A window manager for the GNOME desktop. Basically, Metacity acts as a traffic cop that directs how a desktop window can be moved and resized, which program has the control of the keyboard, and how a window itself will look. Its author, Havoc Pennington, describes Metacity as follows:
It's a boring window manager for the adult in you. Many window managers are like Marshmallow Froot Loops; Metacity is like Cheerios.

Metacity is based on the GTK2 toolkit, the same kit that GNOME 2 is layered on top of. The window manager draws obvious comparisons to another popular GNOME window manager--Sawfish--but Metacity is much faster than the LISP-based Sawfish. Also, it appears that development on Sawfish has all but ceased.

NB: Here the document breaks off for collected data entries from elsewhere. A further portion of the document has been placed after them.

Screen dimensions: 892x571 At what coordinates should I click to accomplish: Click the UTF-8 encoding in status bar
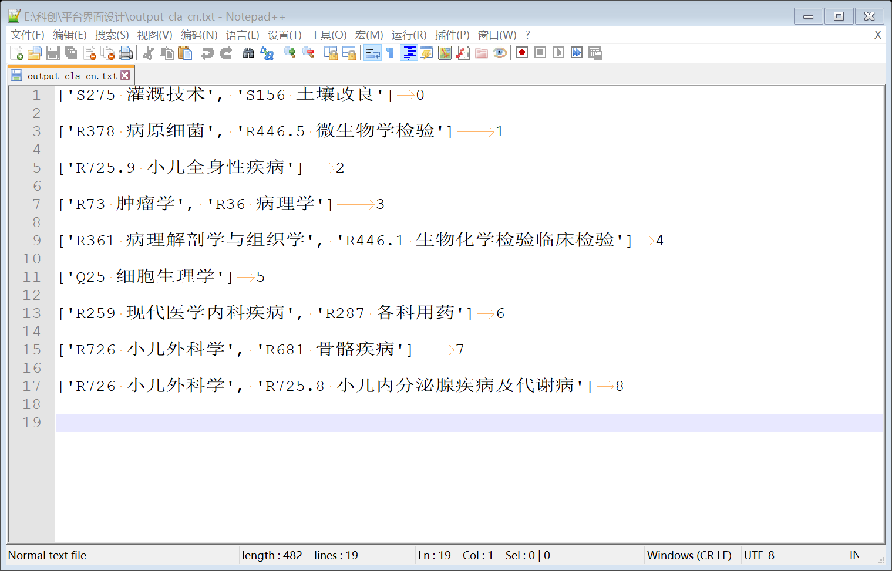point(759,555)
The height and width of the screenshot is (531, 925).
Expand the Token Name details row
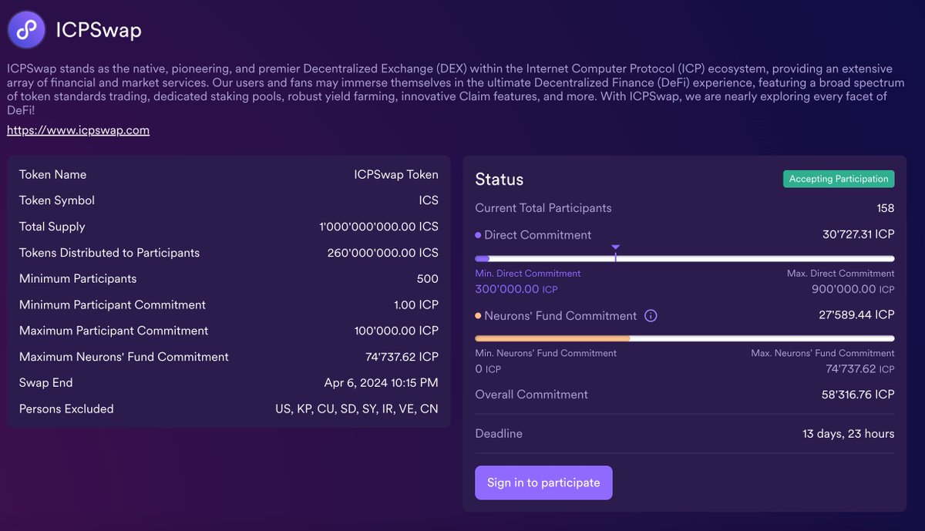pyautogui.click(x=229, y=174)
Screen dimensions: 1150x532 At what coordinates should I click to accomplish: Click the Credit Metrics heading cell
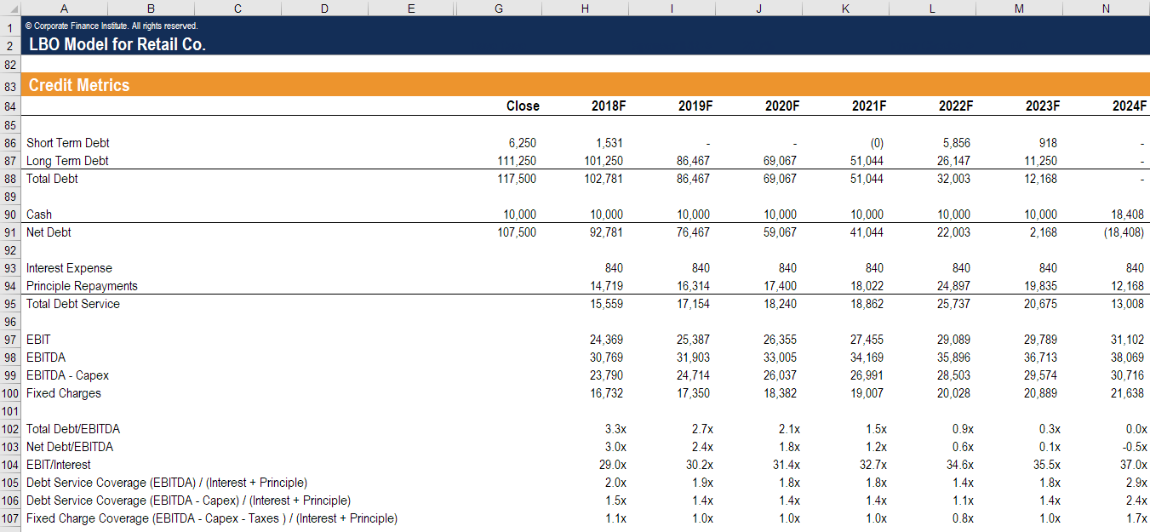click(81, 85)
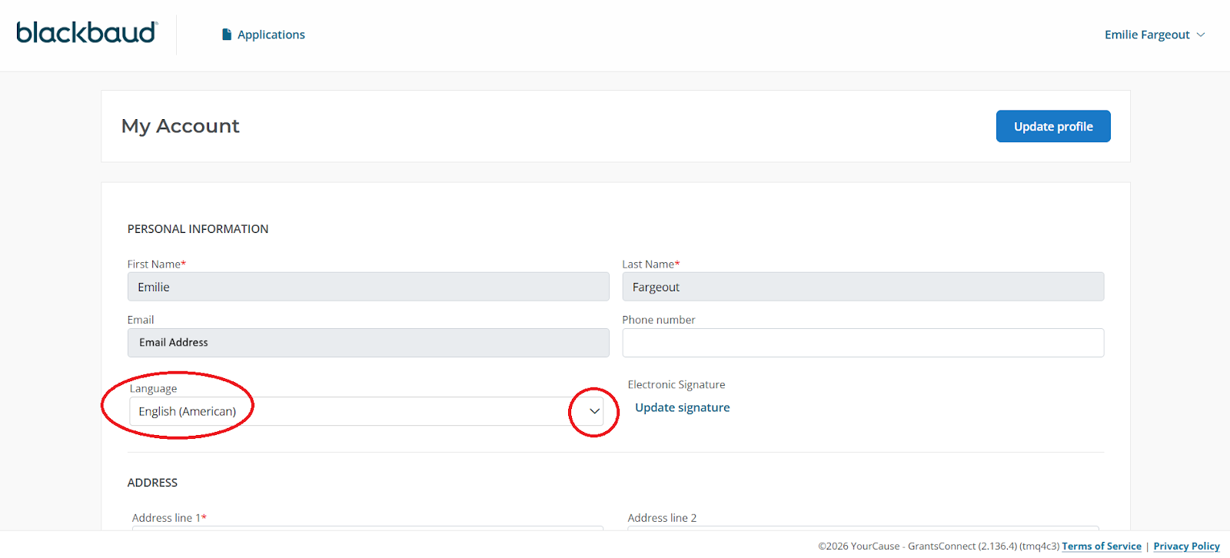Image resolution: width=1230 pixels, height=558 pixels.
Task: Click the My Account heading
Action: [x=181, y=126]
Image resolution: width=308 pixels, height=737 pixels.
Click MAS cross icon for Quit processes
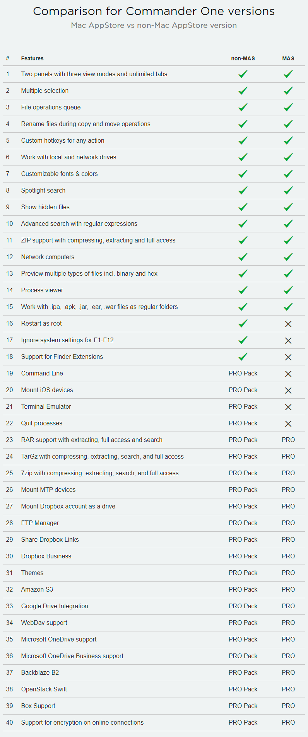[288, 424]
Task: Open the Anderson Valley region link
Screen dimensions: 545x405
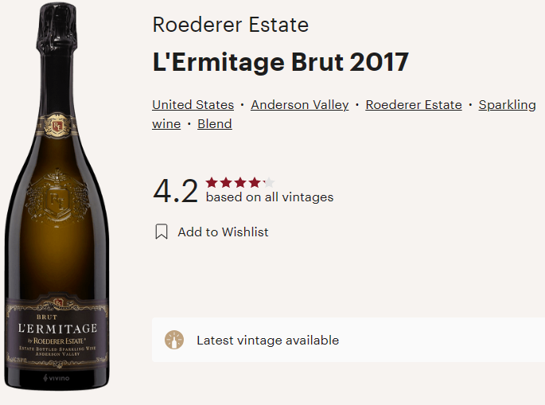Action: [300, 105]
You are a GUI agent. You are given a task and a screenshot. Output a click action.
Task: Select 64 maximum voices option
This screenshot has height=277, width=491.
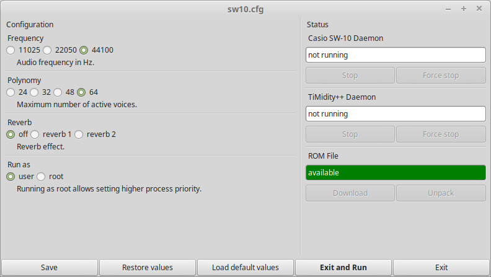[x=81, y=92]
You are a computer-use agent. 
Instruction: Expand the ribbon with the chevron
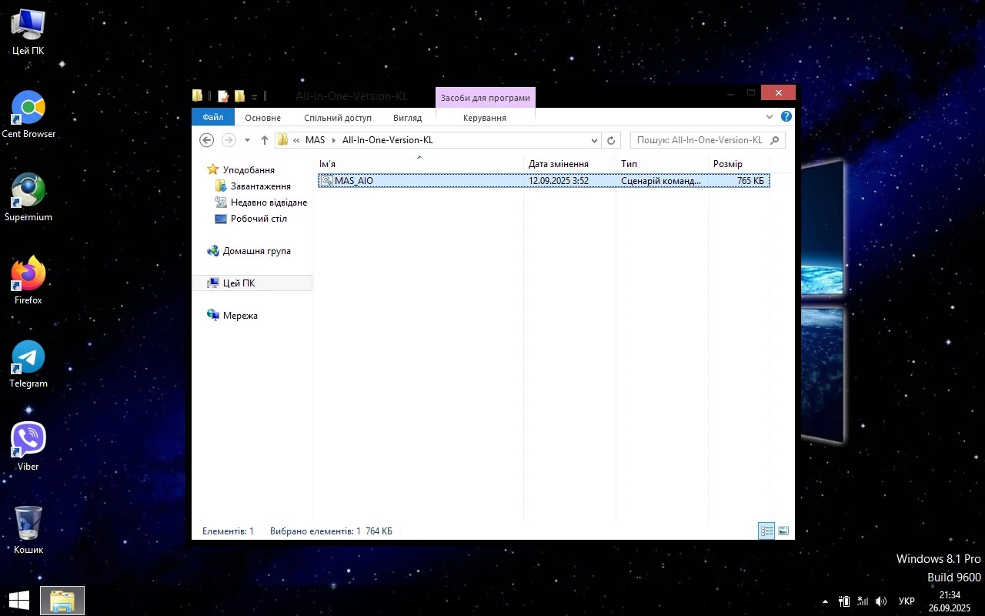[x=770, y=117]
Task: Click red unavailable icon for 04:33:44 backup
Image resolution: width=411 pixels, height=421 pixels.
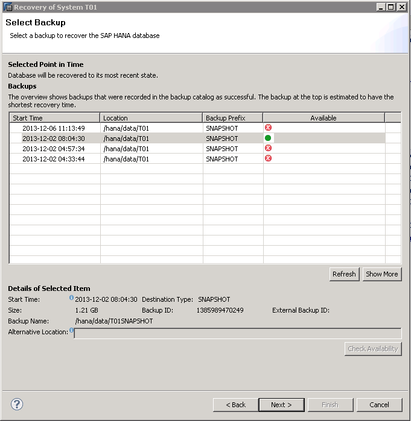Action: (268, 158)
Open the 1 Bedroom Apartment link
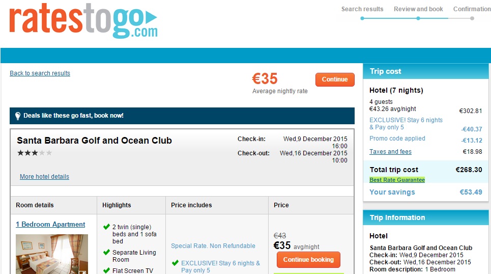 (x=50, y=224)
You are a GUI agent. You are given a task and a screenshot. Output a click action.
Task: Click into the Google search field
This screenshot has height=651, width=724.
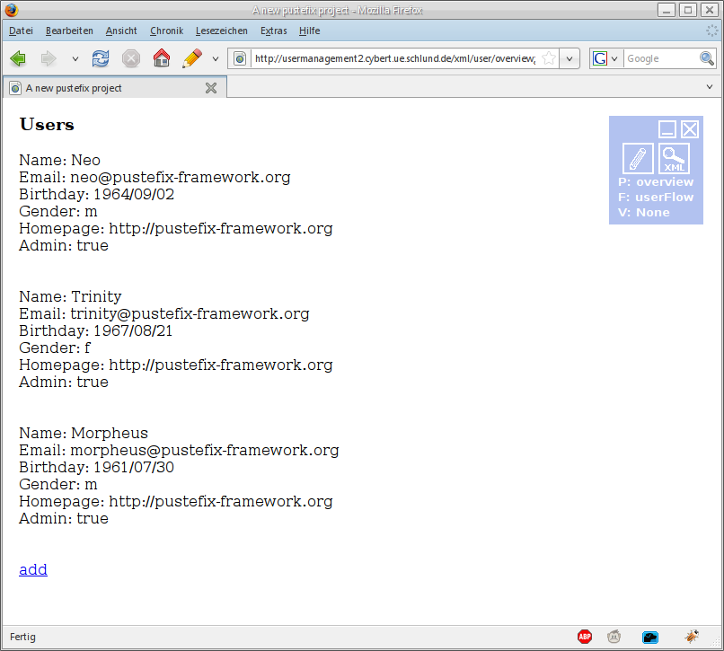click(x=660, y=58)
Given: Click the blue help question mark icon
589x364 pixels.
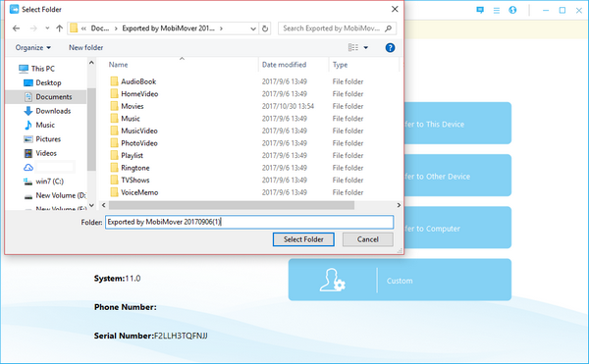Looking at the screenshot, I should [390, 48].
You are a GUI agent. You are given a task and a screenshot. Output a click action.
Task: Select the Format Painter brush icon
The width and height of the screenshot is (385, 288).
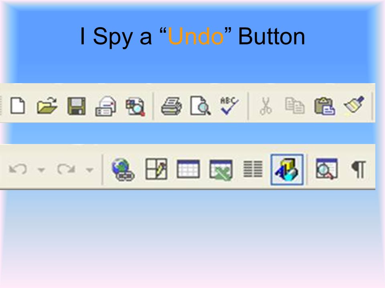354,105
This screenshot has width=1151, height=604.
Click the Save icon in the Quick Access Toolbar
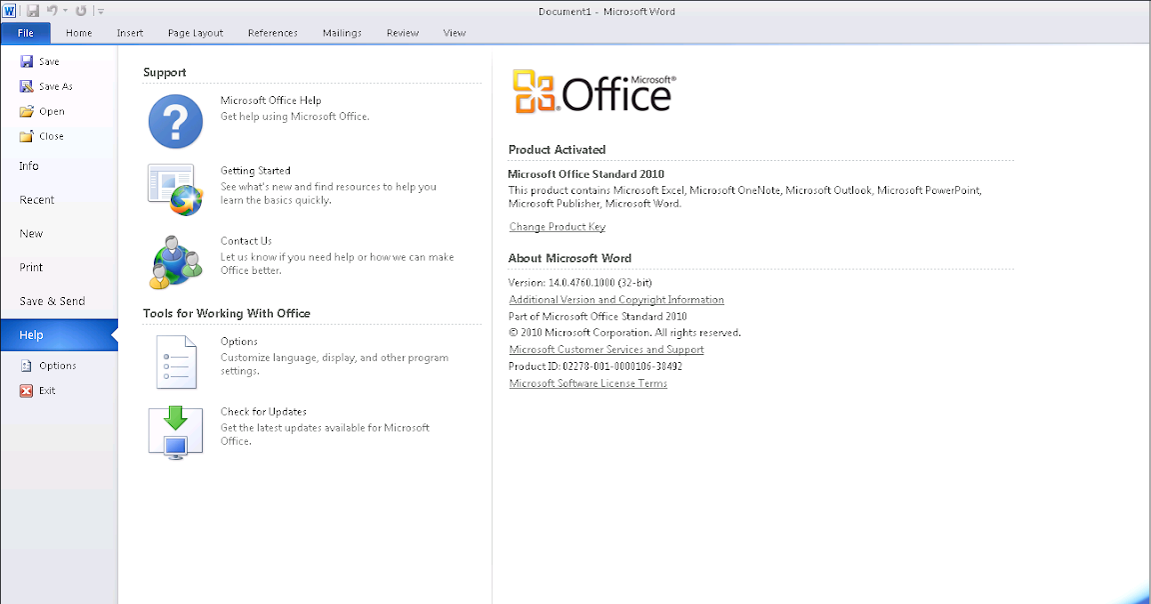coord(33,11)
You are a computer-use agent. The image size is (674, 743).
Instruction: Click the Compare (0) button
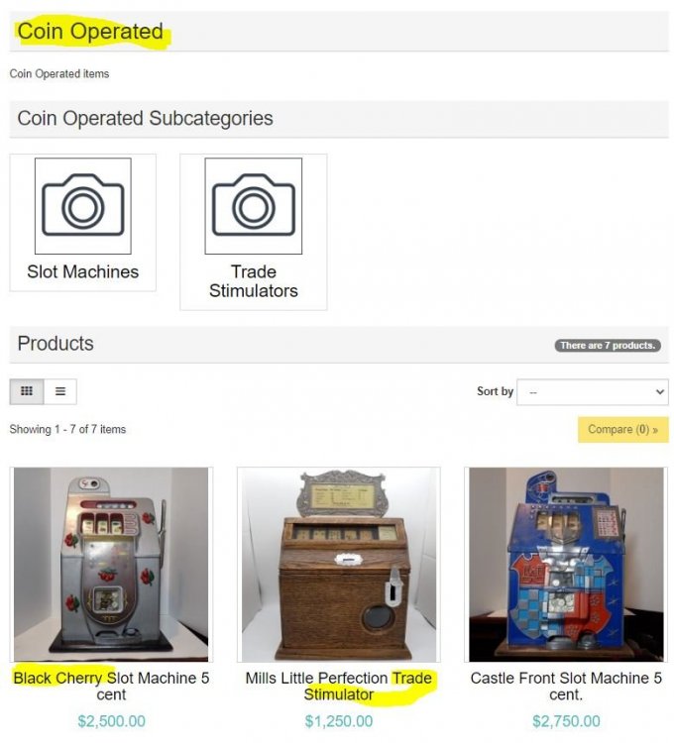622,430
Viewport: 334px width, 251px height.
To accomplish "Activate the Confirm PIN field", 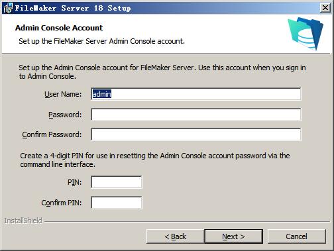I will (117, 203).
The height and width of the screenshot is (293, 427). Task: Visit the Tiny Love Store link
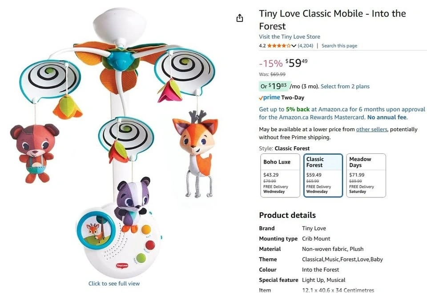coord(290,37)
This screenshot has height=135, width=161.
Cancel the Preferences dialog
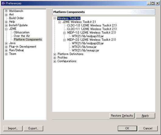pos(148,128)
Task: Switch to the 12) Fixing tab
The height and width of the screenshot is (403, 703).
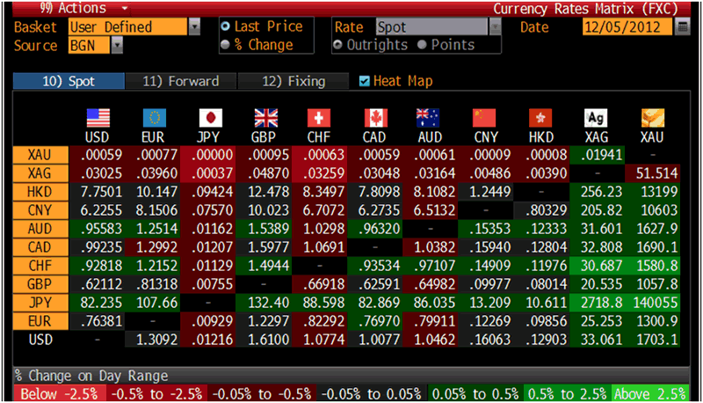Action: click(x=294, y=82)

On May 21, 2002, Sun Microsystems and Wipro Technologies announced that they were ending development on Sawfish and switching to Metacity. Reports state that the two companies made the swap because of Metacity's improved "accessibility, maintainability of the code, documentation, multi-head support and a general eagerness from the community" to contribute to it.

Additional development is still needed to work some of the kinks out of Metacity. A graphical configuration tool is still heavily under construction, for example. But now with Sun working on the project, these issues should be resolved very quickly. Metacity may turn out to be the window manger that thousands will use in their daily lives if it becomes the default manager for GNOME.